Publicly traded companies often opt for Chapter 11 bankruptcy instead of Chapter 7, as it allows them to remain in control of their business and take part in the bankruptcy process. This means that, instead of handing over all their assets to a trustee for liquidation, as they would have to do in Chapter 7, the company can restructure their finances and, hopefully, become profitable again. If the process fails, all assets are liquidated and stakeholders are paid according to absolute priority. The COVID-19 crisis has had a negative impact on the economy, leading to an increase in bankruptcies. Studies show that 8% of people have filed for bankruptcy multiple times, making up 16% of all bankruptcies.
The court held that the bankruptcy court should analyze whether rejecting the agreement would cause direct harm to the public interest by disrupting consumer supply or posing a threat to health and well-being, which was not found in this case.
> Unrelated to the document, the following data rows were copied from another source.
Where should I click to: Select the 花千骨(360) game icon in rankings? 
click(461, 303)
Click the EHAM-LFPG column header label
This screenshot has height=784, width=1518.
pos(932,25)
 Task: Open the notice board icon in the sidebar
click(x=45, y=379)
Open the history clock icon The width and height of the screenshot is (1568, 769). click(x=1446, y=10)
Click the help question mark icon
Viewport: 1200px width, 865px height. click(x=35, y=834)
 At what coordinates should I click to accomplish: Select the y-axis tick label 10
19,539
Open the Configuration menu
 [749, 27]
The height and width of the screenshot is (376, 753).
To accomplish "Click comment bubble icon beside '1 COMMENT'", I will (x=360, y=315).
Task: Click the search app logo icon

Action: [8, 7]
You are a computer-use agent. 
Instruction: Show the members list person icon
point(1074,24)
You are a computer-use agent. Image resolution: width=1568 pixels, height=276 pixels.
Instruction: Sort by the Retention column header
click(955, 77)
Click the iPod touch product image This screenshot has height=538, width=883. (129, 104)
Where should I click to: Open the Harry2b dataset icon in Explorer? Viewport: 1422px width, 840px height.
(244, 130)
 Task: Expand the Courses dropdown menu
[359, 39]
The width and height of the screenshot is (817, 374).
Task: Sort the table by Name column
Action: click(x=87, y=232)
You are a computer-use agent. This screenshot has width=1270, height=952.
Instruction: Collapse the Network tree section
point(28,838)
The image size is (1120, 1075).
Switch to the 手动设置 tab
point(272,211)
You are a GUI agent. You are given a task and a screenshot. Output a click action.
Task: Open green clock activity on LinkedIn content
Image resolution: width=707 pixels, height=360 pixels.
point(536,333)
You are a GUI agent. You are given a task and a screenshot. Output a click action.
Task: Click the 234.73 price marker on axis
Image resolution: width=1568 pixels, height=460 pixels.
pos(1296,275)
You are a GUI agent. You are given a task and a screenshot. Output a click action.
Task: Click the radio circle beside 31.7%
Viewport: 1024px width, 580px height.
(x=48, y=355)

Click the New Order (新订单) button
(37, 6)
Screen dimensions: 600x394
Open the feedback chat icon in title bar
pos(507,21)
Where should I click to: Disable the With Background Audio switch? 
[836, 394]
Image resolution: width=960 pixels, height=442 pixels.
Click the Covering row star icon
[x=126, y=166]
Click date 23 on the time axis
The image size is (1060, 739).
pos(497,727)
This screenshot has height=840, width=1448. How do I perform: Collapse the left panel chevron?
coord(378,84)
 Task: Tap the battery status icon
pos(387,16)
Contrary to popular belief, most bankruptcies are personal rather than corporate. A Harvard University study revealed that two-thirds of all bankruptcies were due to medical expenses. Corporate bankruptcies account for only 3% of the total number. Thanks to public platforms that release these bankruptcy statistics, many measures have been implemented in an effort to reduce these numbers.
Of the total number, 59,058 were non-commercial bankruptcies and 2,682 were commercial bankruptcies. Data on U. S. bankruptcies shows that many people who file for bankruptcy have low household incomes. Although this is only a small percentage of personal bankruptcies in the United States each year, it still puts pressure on the system to tighten the criteria for filing for bankruptcy.